NO puedo con el exceso de escenografía que se maneja entre el marketing y la elevación a los altares de la progresía de ciertos usos muy respetables pero que no tienen de vanguardia más que de moda o postureo. Por la hueco de la exhibición se escurre la naturalidad. Que a algún rancio le parezca motivo de cuchicheo que Ione Belarra elija no llevar sostén se define por sí mismo sin necesidad de hacer un catálogo de libertades en materia de mercería que acaba en la confesión de Pablo Echenique de que no lleva calzoncillos. Al de más arriba le importa un pito –con perdón– lo que el de Podemos lleve o no lleve puesto abajo. No negaré que me mueve el intestino ese morbo insano que apesta a naftalina y a destape setentero –suecas y Torremolinos mediante– en quien nos anima a discernir si tal o cual política o famosa lleva sujetador. No se puede ser más cutre y babeante. Pero tampoco veo más que un nuevo ejercicio de tramoya en convertir el tema en emblema de modernidad, que es algo que la izquierda pop ha sabido hacer siempre.

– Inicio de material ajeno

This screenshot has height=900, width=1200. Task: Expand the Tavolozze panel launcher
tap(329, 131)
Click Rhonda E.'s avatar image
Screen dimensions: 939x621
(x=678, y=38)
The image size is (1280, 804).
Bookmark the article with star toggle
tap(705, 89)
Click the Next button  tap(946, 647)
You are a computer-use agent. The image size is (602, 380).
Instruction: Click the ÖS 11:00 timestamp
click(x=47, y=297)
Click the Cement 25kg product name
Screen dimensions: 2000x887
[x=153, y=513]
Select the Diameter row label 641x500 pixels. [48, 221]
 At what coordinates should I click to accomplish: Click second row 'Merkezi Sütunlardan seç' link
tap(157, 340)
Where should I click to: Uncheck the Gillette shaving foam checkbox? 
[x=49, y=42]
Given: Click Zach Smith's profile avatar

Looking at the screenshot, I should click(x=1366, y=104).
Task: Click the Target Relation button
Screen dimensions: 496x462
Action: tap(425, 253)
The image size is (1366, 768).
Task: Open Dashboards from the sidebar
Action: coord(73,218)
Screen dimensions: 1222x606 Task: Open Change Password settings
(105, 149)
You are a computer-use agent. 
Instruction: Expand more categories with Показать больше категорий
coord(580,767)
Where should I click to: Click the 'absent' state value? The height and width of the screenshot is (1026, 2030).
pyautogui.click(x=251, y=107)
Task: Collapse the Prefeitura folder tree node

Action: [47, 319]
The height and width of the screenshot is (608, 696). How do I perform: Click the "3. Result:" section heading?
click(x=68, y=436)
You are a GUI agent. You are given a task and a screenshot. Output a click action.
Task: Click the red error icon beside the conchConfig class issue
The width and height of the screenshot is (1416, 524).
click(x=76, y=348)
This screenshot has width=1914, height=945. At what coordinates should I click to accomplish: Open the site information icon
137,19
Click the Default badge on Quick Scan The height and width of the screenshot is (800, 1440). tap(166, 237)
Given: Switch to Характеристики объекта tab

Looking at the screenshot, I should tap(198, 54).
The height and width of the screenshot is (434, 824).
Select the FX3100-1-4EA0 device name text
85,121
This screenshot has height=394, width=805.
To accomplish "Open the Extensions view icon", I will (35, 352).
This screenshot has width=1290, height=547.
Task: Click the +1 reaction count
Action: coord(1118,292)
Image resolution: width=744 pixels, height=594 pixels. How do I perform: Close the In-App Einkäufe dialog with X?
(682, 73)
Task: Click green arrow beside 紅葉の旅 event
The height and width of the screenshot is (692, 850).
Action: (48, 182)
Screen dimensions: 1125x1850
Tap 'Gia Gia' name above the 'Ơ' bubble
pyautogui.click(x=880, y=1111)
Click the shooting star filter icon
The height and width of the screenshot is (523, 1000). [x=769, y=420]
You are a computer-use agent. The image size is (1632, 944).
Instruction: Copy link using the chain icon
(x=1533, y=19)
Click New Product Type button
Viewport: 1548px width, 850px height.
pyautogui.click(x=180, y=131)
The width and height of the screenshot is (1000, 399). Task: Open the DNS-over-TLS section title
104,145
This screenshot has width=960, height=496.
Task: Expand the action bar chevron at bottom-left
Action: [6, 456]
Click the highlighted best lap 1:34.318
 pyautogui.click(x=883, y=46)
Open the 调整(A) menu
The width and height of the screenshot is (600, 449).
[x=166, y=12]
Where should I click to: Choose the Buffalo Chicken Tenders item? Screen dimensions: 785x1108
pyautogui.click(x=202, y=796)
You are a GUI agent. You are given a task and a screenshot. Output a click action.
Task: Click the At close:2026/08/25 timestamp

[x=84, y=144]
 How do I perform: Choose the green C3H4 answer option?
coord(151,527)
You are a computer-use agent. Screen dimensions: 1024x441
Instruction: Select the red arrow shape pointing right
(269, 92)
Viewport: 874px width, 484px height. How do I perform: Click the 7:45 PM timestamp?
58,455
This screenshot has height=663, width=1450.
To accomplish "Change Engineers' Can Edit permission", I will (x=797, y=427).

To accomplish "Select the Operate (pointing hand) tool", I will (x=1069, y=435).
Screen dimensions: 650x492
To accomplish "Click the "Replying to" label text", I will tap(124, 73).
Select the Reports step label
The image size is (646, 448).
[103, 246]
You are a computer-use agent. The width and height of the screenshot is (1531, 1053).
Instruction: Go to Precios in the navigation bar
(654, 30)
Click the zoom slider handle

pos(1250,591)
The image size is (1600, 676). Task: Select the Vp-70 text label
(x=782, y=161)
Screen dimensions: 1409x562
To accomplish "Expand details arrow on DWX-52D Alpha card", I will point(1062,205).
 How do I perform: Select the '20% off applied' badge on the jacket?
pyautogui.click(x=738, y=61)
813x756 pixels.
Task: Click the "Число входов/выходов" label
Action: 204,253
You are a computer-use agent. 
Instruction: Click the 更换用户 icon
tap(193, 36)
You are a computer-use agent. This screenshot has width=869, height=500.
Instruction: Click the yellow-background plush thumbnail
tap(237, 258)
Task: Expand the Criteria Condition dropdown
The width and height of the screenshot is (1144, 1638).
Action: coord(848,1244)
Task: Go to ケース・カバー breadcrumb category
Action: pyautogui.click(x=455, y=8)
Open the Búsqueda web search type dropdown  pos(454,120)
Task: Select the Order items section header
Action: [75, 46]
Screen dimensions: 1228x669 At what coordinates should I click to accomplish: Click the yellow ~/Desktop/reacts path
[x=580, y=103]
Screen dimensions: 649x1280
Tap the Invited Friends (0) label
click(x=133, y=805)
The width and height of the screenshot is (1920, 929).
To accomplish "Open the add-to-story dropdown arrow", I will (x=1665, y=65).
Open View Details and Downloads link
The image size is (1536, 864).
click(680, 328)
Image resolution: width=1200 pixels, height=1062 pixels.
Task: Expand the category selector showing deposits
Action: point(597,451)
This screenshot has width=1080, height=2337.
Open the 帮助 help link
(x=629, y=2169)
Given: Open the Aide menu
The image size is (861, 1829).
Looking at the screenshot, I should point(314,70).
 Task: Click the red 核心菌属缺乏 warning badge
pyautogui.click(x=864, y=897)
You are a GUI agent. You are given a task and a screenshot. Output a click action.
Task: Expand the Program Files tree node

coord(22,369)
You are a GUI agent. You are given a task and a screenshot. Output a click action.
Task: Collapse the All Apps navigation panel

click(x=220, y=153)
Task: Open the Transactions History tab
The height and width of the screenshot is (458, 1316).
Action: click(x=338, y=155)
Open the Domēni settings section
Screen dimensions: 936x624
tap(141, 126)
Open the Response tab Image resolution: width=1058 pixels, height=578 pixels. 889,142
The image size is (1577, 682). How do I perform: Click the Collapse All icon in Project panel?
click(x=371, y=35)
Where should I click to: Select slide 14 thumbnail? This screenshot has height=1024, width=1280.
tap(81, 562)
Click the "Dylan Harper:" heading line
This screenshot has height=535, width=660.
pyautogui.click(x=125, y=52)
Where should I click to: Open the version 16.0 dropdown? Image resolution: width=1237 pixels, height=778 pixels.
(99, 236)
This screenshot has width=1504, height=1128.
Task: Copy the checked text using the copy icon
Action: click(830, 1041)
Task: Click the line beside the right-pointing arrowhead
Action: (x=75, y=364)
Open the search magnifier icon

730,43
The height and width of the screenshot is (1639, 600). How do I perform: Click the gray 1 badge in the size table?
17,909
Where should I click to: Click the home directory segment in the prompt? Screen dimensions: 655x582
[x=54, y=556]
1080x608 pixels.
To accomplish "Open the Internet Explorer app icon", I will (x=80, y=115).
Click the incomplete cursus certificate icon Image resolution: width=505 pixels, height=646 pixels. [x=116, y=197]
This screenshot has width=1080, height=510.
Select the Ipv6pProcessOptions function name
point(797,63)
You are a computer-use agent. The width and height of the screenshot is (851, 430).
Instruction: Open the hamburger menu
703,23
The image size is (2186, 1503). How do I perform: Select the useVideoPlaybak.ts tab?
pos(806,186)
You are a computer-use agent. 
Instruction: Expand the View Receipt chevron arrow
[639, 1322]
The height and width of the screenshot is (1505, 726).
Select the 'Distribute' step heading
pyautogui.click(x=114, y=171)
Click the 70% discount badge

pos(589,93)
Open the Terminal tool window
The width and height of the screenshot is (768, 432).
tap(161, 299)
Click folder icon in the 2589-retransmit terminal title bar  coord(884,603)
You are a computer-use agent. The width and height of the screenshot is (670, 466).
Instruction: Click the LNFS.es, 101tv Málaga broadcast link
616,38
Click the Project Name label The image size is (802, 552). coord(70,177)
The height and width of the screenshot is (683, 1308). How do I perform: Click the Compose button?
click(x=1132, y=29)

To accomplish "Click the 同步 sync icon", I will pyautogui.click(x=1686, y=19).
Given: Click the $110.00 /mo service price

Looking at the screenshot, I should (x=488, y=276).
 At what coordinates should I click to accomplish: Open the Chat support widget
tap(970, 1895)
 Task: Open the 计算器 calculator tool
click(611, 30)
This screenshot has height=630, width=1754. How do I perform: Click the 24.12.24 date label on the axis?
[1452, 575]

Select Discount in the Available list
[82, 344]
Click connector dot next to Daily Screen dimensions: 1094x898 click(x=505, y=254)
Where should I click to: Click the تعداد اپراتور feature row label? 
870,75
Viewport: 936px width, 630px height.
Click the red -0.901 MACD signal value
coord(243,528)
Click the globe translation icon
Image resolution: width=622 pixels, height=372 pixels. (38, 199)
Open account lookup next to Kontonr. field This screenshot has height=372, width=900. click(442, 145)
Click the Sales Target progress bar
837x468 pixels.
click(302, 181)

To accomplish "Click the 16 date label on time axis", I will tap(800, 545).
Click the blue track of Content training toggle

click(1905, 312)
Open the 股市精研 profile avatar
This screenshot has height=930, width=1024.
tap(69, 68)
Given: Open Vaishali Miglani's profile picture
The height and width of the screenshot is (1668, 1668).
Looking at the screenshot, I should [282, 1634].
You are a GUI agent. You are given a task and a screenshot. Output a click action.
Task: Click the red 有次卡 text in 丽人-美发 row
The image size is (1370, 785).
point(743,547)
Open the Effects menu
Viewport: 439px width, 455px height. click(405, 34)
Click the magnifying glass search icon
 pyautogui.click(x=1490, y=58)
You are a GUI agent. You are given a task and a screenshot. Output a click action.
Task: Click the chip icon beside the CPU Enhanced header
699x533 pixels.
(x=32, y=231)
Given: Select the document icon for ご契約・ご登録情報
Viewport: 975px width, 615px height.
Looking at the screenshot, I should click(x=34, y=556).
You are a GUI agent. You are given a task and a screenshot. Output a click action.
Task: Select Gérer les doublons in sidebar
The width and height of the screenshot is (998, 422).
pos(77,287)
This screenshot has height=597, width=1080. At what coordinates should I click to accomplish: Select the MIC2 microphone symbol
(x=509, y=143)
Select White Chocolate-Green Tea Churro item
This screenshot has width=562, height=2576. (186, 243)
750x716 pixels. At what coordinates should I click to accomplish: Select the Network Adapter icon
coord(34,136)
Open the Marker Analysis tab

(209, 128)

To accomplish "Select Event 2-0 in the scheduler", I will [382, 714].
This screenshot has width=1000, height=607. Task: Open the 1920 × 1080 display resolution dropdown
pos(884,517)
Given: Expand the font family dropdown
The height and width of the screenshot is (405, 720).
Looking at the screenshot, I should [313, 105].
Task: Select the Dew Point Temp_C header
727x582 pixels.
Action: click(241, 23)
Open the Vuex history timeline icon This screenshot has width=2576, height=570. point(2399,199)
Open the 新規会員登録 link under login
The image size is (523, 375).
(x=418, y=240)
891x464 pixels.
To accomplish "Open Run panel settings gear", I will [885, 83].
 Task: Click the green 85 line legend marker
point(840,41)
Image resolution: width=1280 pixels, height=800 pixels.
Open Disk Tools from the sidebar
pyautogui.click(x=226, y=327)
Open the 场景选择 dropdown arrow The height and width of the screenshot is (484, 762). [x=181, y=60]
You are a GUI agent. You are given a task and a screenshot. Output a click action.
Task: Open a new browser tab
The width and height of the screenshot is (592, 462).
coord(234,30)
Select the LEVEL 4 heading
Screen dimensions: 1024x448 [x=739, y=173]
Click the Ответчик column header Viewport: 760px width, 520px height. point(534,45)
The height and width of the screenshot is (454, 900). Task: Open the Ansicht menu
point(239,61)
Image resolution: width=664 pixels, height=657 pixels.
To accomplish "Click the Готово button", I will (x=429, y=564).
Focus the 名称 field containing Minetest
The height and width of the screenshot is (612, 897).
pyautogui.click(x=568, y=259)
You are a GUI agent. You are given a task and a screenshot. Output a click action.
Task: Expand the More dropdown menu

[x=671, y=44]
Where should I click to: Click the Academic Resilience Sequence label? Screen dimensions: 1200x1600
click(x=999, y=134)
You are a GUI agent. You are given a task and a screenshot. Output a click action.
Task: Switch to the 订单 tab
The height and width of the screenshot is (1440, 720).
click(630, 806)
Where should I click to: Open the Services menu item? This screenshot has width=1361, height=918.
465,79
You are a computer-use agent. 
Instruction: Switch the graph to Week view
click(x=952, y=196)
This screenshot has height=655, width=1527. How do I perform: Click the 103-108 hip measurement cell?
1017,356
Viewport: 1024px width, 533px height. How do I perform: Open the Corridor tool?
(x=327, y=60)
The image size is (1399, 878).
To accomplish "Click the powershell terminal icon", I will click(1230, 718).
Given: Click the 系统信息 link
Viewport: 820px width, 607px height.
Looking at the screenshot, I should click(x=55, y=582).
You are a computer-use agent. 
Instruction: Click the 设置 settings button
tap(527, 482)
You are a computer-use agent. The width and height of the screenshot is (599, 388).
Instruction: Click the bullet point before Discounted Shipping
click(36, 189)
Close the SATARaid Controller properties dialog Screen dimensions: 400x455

Desde que Iglesias se cortó la coleta faltaban imágenes icónicas con las que alimentar titulares, que ya se sabe que lo importante es que hablen de uno, preferiblemente mal. Tuvimos al propio Iglesias y a Domènech con su performance del beso parlamentario en los labios pero sin lengua, que una cosa es ser desinhibido y otra el vicio; de nuevo al mismo icono de la reivindicación alternativa vistiendo, y de paso haciéndole publicidad, a una marca de ropa “republicana” y súper activista, que es una forma de dar negocio a los afines –¿clientelismo?–. Pero hoy nadie se fija en si se besan o lo que se ponen, así que toca hacernos notar lo que se quitan. Pues están en su derecho, y los demás en el de que nos la traiga al pairo. Mientras los unos vayan limpios de cuerpo y los otros de mente, lo que se han de comer los gusanos, que lo disfruten los cristianos.